Database Reference Stack¶
This guide describes the hardware and installation requirements for using the DBRS, along with getting started configuration examples, using Clear Linux* OS as the host system.
Overview¶
The Database Reference Stack is integrated, highly-performant, open source, and optimized for 2nd generation Intel® Xeon® Scalable Processors and Intel® Optane™ DC Persistent Memory. This open source community release is part of an effort to ensure developers have easy access to the features and functionality of Intel Platforms.
Stack Features¶
Current supported database applications are Apache Cassandra* and Redis*, which have been enabled for Intel Optane DC PMM.
DBRS with Apache Cassandra can be deployed as a standalone container or inside a Kubernetes* cluster.
The Redis stack application is enabled for a multinode Kubernetes environment, using AEP persistent memory DIMM in fsdax mode for storage.

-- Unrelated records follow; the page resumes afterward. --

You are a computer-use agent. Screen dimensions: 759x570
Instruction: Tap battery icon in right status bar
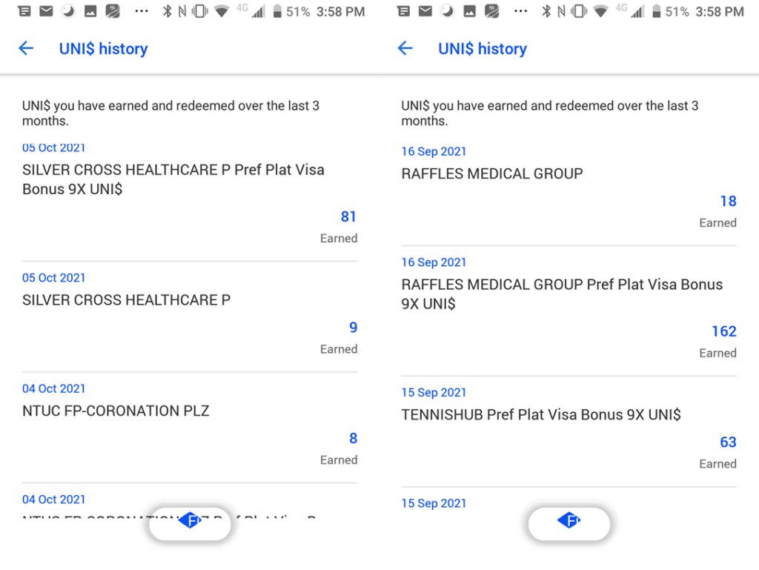point(657,11)
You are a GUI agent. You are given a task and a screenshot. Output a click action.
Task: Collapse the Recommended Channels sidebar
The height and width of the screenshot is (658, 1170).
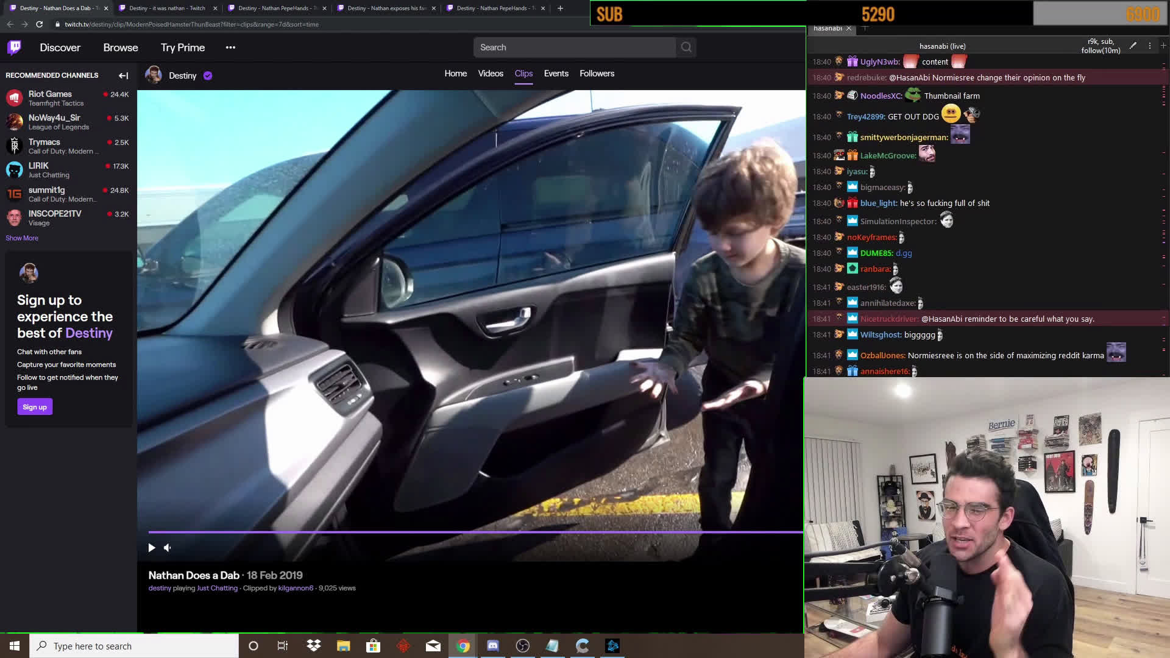click(123, 76)

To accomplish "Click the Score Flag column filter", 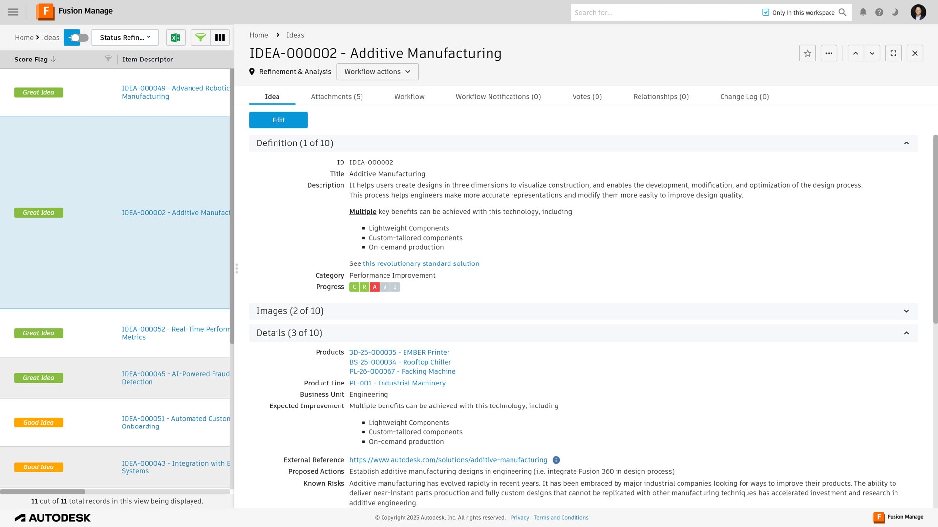I will (108, 59).
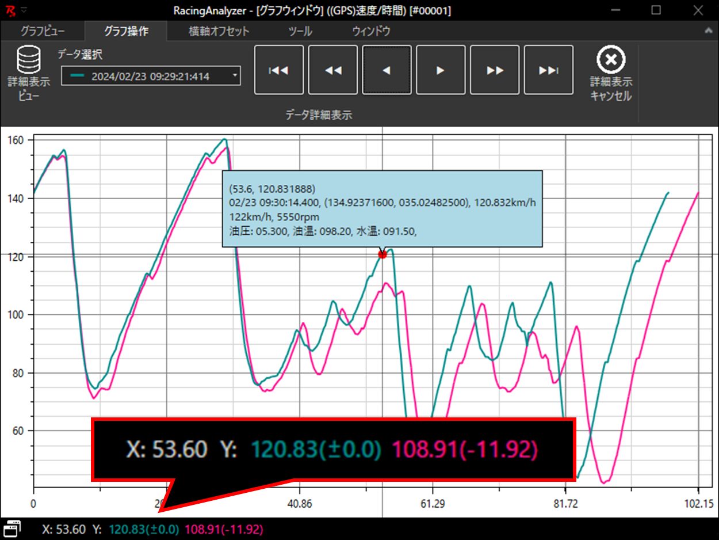719x540 pixels.
Task: Step back one data point
Action: 387,70
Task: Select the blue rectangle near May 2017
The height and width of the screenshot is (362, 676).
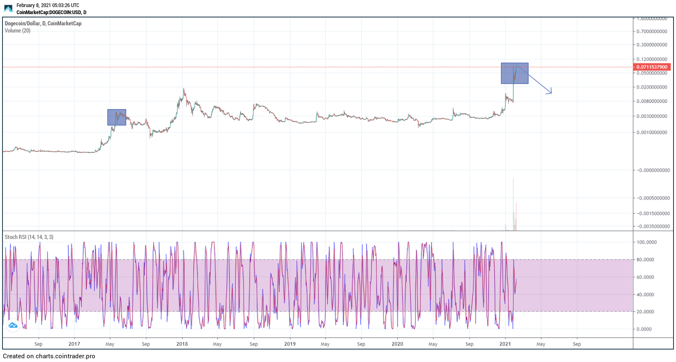Action: pos(117,118)
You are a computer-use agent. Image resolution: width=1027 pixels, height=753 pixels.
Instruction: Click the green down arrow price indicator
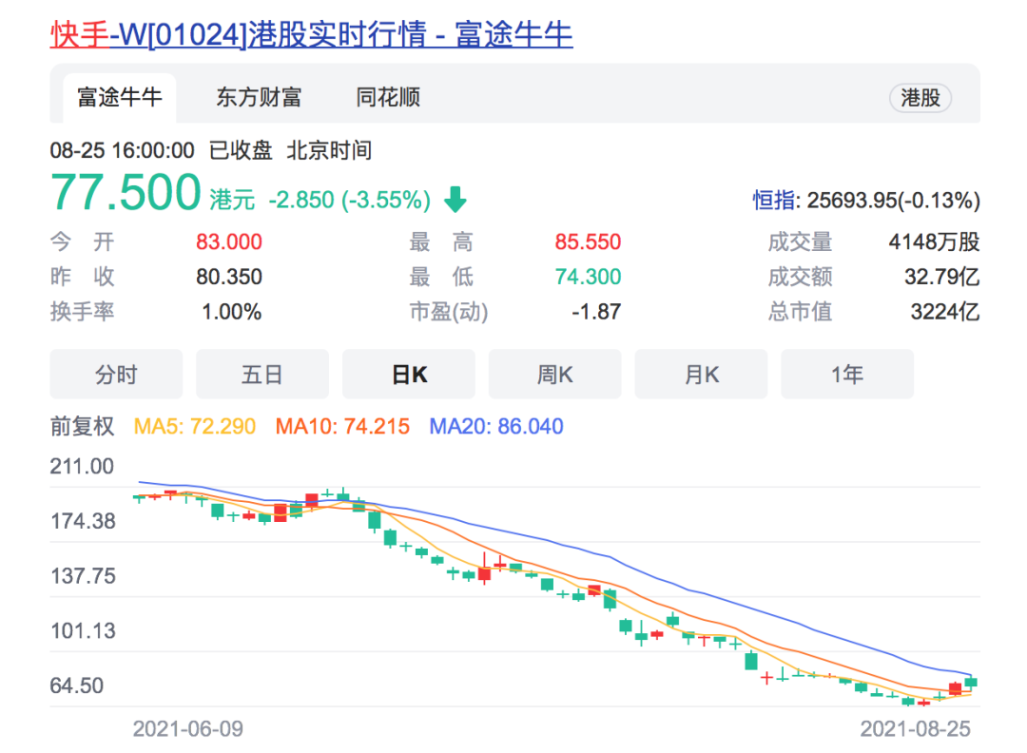[455, 200]

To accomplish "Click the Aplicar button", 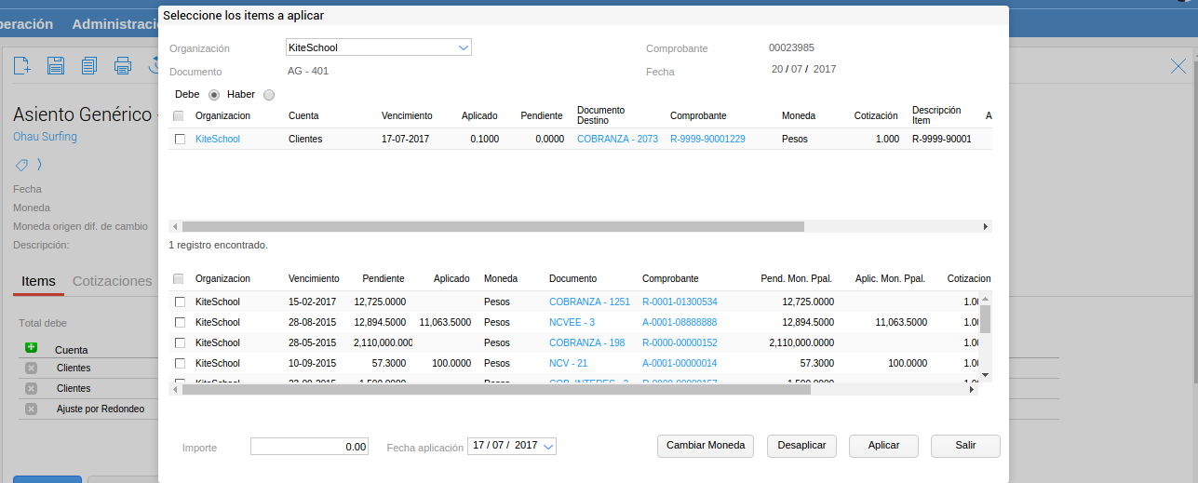I will click(x=883, y=446).
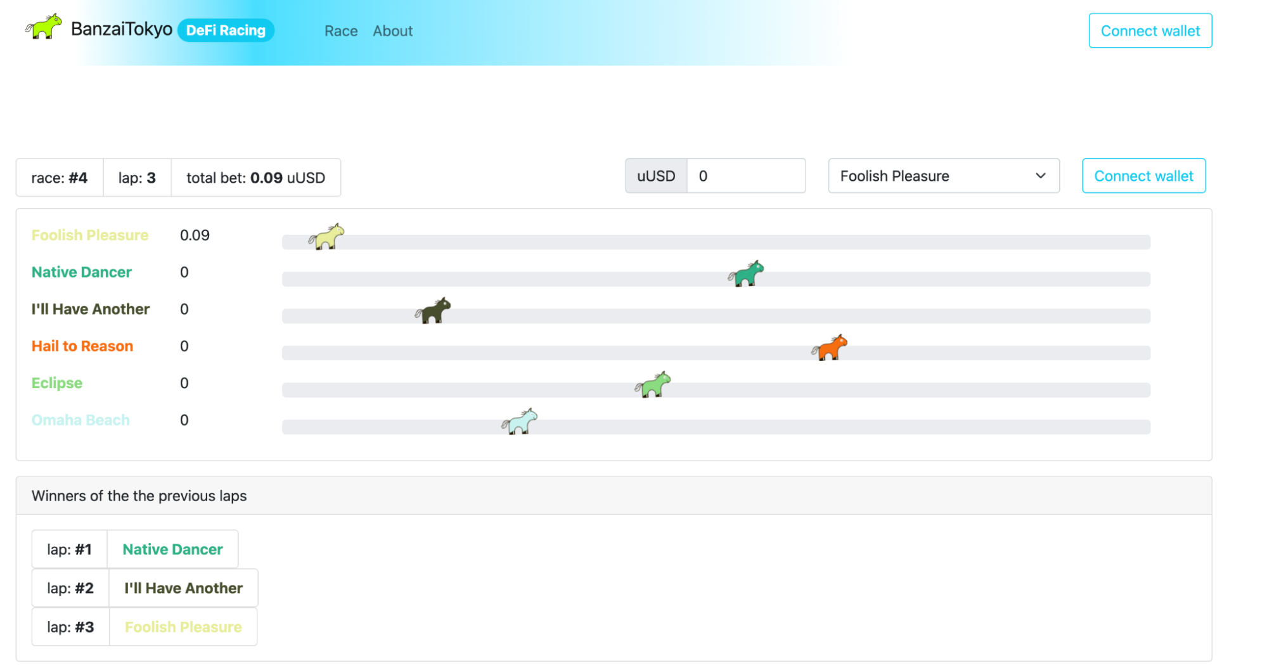Click the DeFi Racing badge

pyautogui.click(x=226, y=30)
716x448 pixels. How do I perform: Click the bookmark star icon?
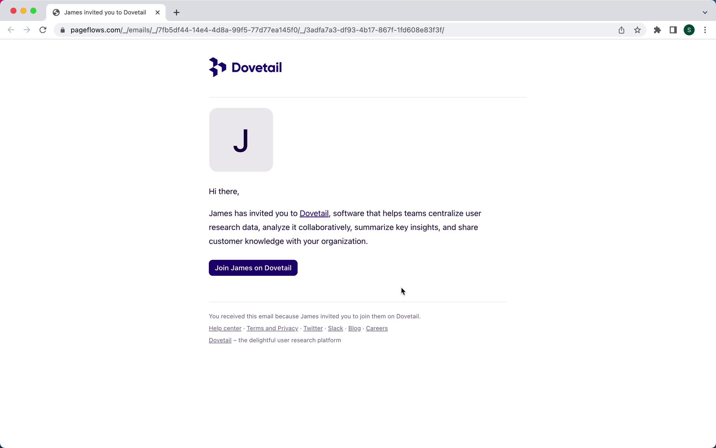click(x=638, y=30)
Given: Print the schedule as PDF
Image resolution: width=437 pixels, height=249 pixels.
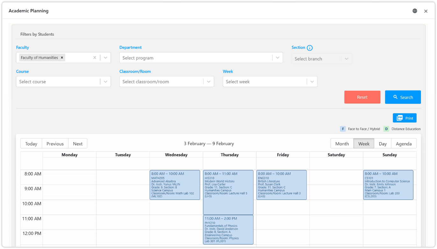Looking at the screenshot, I should pos(405,118).
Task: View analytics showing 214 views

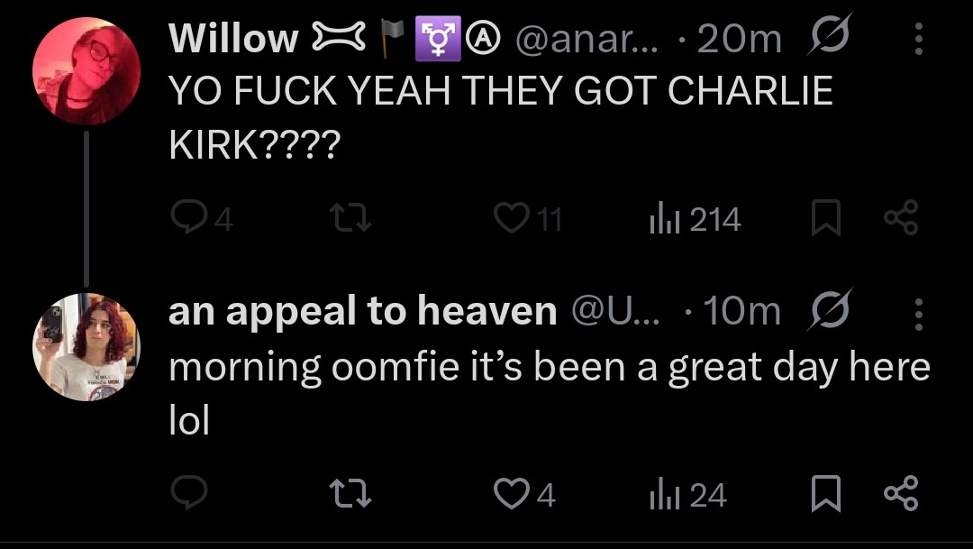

The release announcement for this release provides more detail about the stack features, as well as benchmark results.
Note
The Database Reference Stack is a collective work, and each piece of software within the work has its own license. Please see the DBRS Terms of Use for more details about licensing and usage of the Database Reference Stack.
Hardware Requirements¶
- Intel Xeon Scalable Platform with Intel C620 chipset series
- 2nd Gen Intel Xeon Scalable processor CPU (Intel Optane DC PMM-enabled stepping) Provides cache & memory control. Intel Optane DC persistent memory works only on systems powered by 2nd Generation Intel® Xeon® Platinum or Gold processors.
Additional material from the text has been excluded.